XAVIER VÁSQUEZ FREIRE
Galiza, 14 de Julho de 2007

TrackBack

GERALD FINZI
(Londres, 14 de Julho de 1901 — Oxford, 27 de Setembro de 1956)

2 comentaris:

  1. Há imagens que emocionam. Há imagens que têm a força dos tornados que iriam tirar de nós tanta mesquindade, tanta desídia, tanto medo. O medo do que falas, irmão. Há imagens que valem, efectivamente, mais do que mil palavras. Há poucas, mas existem.
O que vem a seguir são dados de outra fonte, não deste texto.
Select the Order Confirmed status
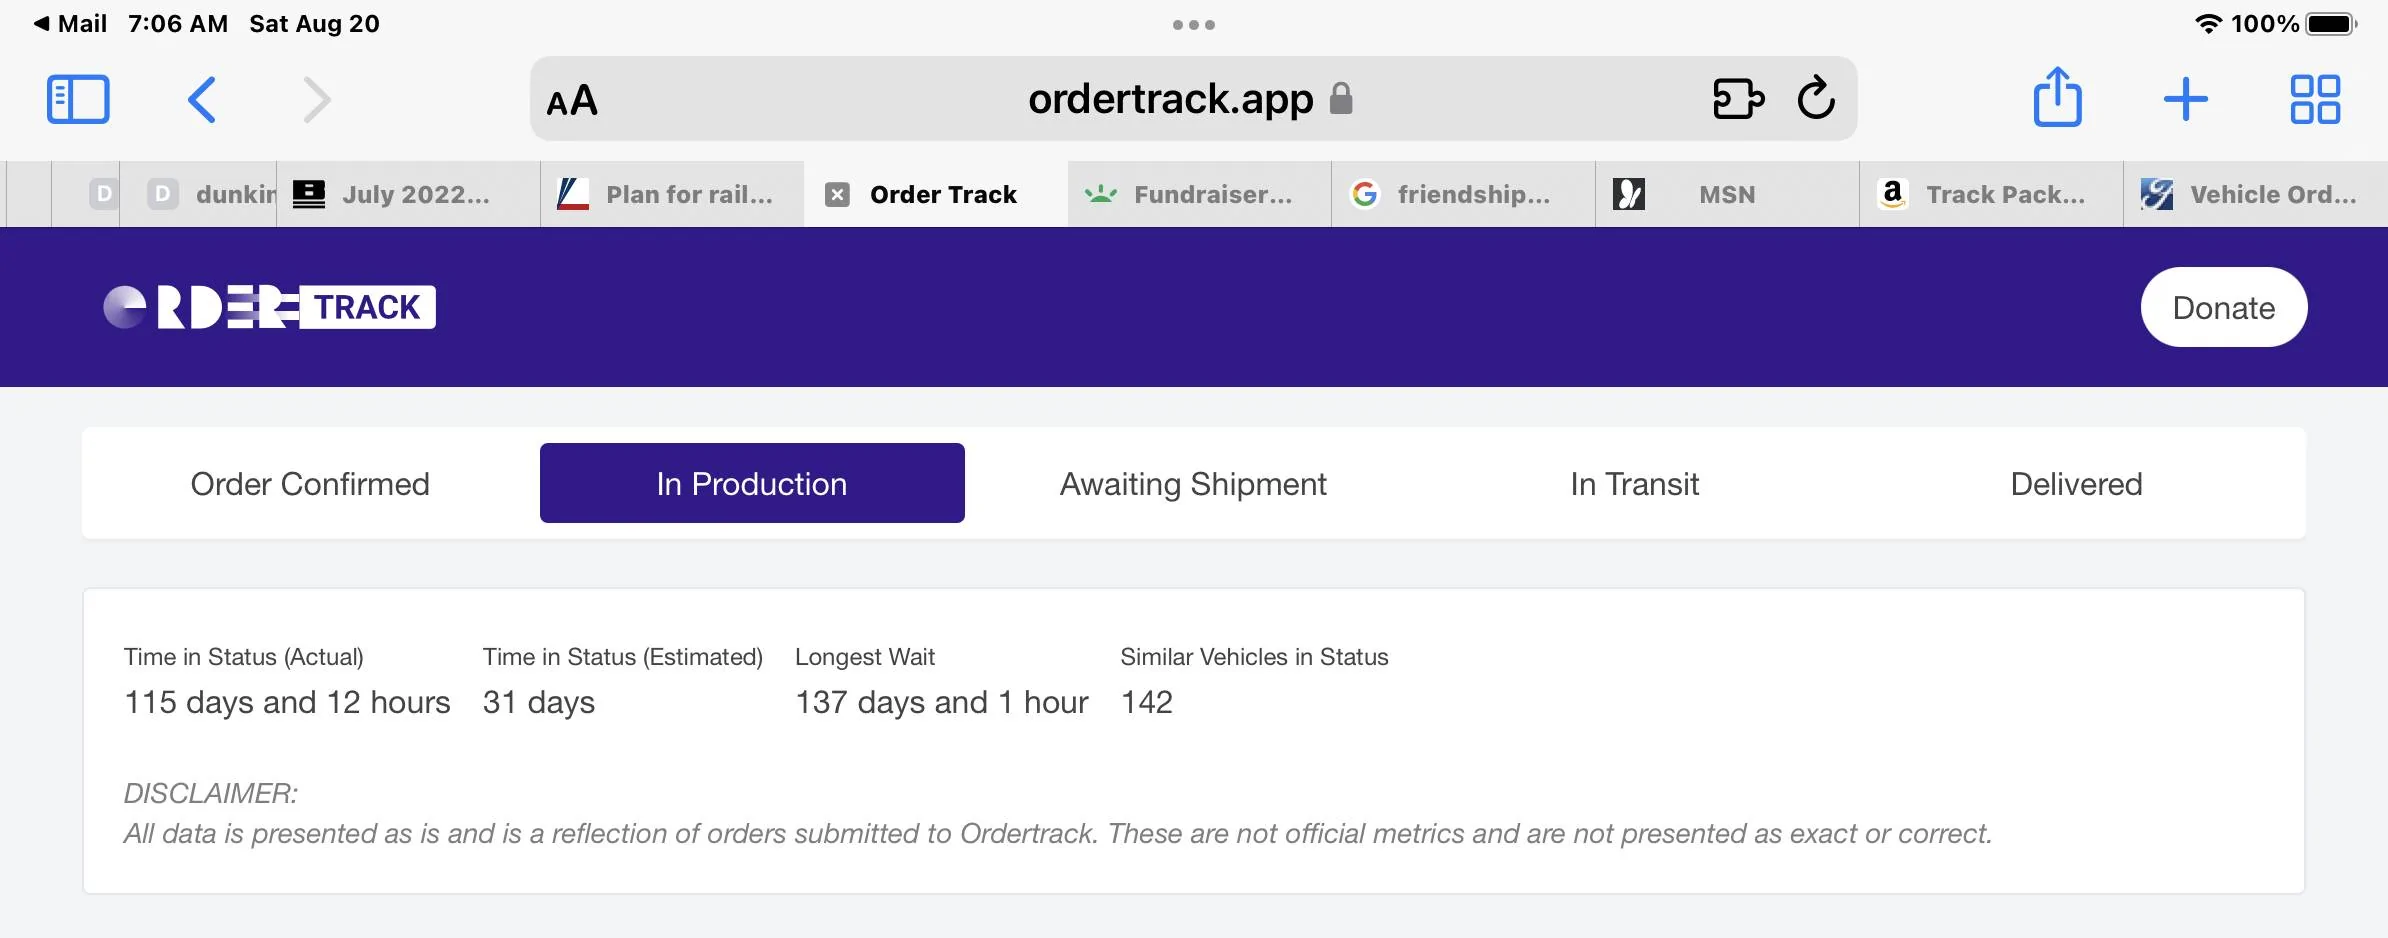 click(x=310, y=484)
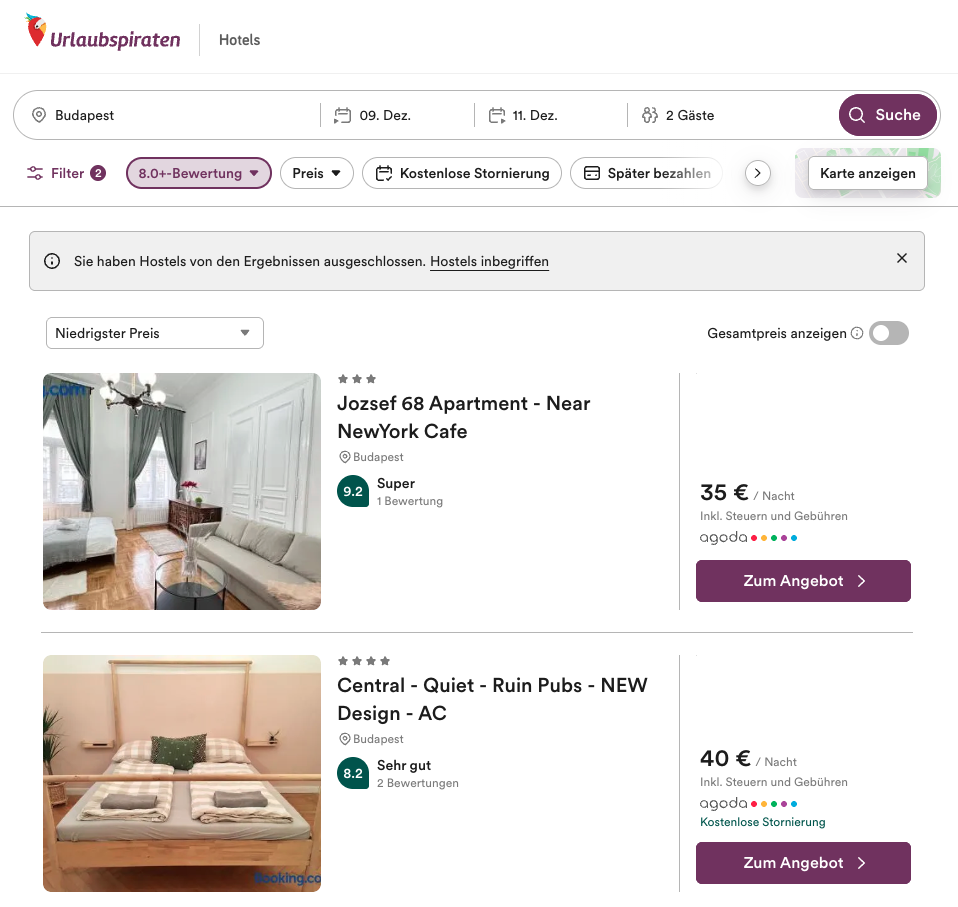Viewport: 958px width, 907px height.
Task: Open the Filter sliders icon
Action: click(x=36, y=173)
E eis a imagem de um homem dando as graças, sentindo-se obrigado com o mundo no discurso mais sincero, no discurso que mais logo vai traduzindo-se ao idioma da vida, praticando-se no caminho dos dias e das noites, alimentando as impressões do silêncio que nos impele a descubrir-nos. O homem branco do que fala o chefe Seattle é o predador dos nossos dias. Talvez as noites silenciosas, essas que tão esperançadamente procuramos, sejam os lugares onde a nossa exploração curiosa revele a identidade do que somos, mais alá do sermos indivíduos, mais alá do sermos animais a se expressar torpemente. É depois disso que vem a amiçade real. A vida.

    ResponElimina
  2. Obrigado por todo, caro Xavier, especialmente por esse trabalho interior de depuração que só tu pudeste e podes fazer. Afinal, confiar na verdade que tens e sentes é a melhor maneira de reconhecer e aproveitar o sol central que está aqui, em ti, como o está em cada um(a).

    A amizade, como bem disse o Óscar, é o rio que dá frescura e luz ao nosso caminhar, for no abismo ou na certeza.